* _提示文_
新築分譲マンションの管理費・修繕積立金が値上がりしている理由

管理費と修繕積立金の基本概念

マンション管理士の武居です。

たいへん興味深いニュースを見ました。
新築分譲マンションの管理費、修繕積立金の初期設定額がここ10年で約35%ほど値上がりしているというものです。
私の肌感としては、もっと値上がりしているように感じているのですが…。

《出典》 不動産投資ニュース 「新築分譲マンションの管理費と修繕積立金は10年間で約40%の上昇」
https://www.fudosantoushi.net/news/view/006107

 

このニュースの内容の前に、誤解を生まないよう基本的なことで恐縮ですが、管理費と修繕積立金について簡単に触れておきたいと思います。
管理費と言うのは、マンションの共用部分を日常的に維持する費用で、マンションの生活費にあたります。具体的には、共用部分の照明や空調の電気料金、清掃に使う水道料金、理事会や住民の皆さんに配布する印刷物・掲示物の印刷費、中でも最も費用のウェイトが大きいのは管理会社に支払う管理委託費です。

* _課題_
1 > 提示文のうち、「このニュースの内容の前に、誤」を含む語句で始まり「会社に支払う管理委託費です。」で終わる部分を、一字一句たがえずに書き写してください。
2 > 提示文によると、管理費の中で最も費用のウェイトが大きいのは何ですか。
この後の一覧は、提示文とは関係がありません。

* _提供データ_
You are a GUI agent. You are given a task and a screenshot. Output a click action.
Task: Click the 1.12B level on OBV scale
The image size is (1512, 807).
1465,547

* _回答リスト_
1 >
このニュースの内容の前に、誤解を生まないよう基本的なことで恐縮ですが、管理費と修繕積立金について簡単に触れておきたいと思います。
管理費と言うのは、マンションの共用部分を日常的に維持する費用で、マンションの生活費にあたります。具体的には、共用部分の照明や空調の電気料金、清掃に使う水道料金、理事会や住民の皆さんに配布する印刷物・掲示物の印刷費、中でも最も費用のウェイトが大きいのは管理会社に支払う管理委託費です。

2 > 管理会社に支払う管理委託費です。